Bonne surprise de début d'année avec La vengeance de Fanny. Un roman comme on en fait plus, avec une histoire pittoresque et pleine de rebondissements, des personnages hauts en couleur, un fond social et historique et un humour omniprésent.
Yaniv Iczkovits est un raconteur d'histoires comme pouvait l'être Isaac Bashevis Singer, leurs décors et leurs personnages sont les mêmes : les villages de Pologne, Ukraine et Biélorussie abritant de fortes minorités juives. Des juifs pauvres loin de l'image du juif riche et profiteur. Ceux que les nazis ont massacré détruisant avec eux une civilisation faite de rituels millénaires, d'étude inlassable des textes sacrés et de résistance indomptable aux persécutions.

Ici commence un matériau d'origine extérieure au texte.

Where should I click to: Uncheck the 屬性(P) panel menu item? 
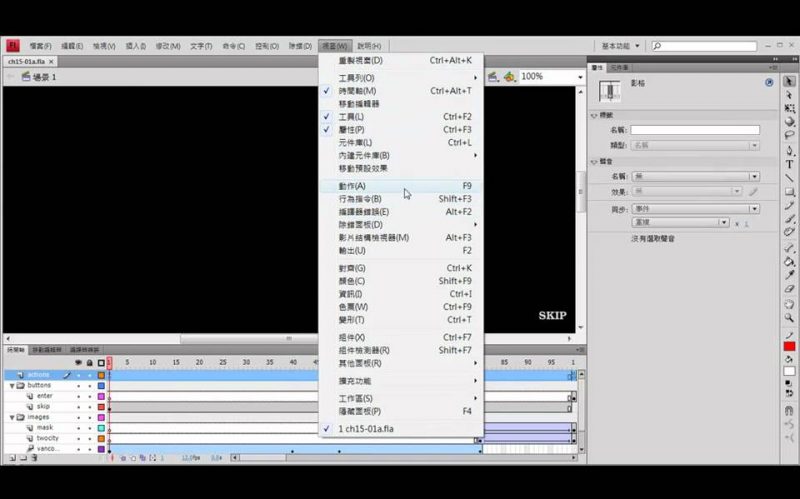click(x=351, y=130)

Au village de Motelé, Mendé Speisman est au désespoir, son époux Zvi-Méir l'a abandonnée avec ses enfants pour aller à Minsk. Fanny Keizman la soeur de Mendé va à son tour quitter sa famille pour partir à la recherche de ce beau-frère indigne pour le ramener par la peau des fesses. A la fin du XIXème siècle si le départ d'un mari n'est pas admis par la société, celui d'une épouse est un inadmissible scandale. Dans sa quête Fanny est accompagnée d'un paria de Motelé, le mutique Zizek Brushov, juif qui a rejeté sa foi après avoir été enrôlé de force dans l'armée russe.

Il serait trop long de raconter les aventures que vont connaitre Fanny et Zizek, le danger sera leur compagnon dans un voyage où les coupe gorges ne manqueront pas mais heureusement Fanny est une fine lame.
Ils vont aussi devenir l'enjeu d'une chasse à l'homme menée par Piotr Novak colonel de la redoutable police secrète russe qui va se lancer aux trousses de ce duo qui s'est associé à d'autre fuyards, ce qui pour le paranoïaque policier ne peut que cacher une conspiration de grande ampleur.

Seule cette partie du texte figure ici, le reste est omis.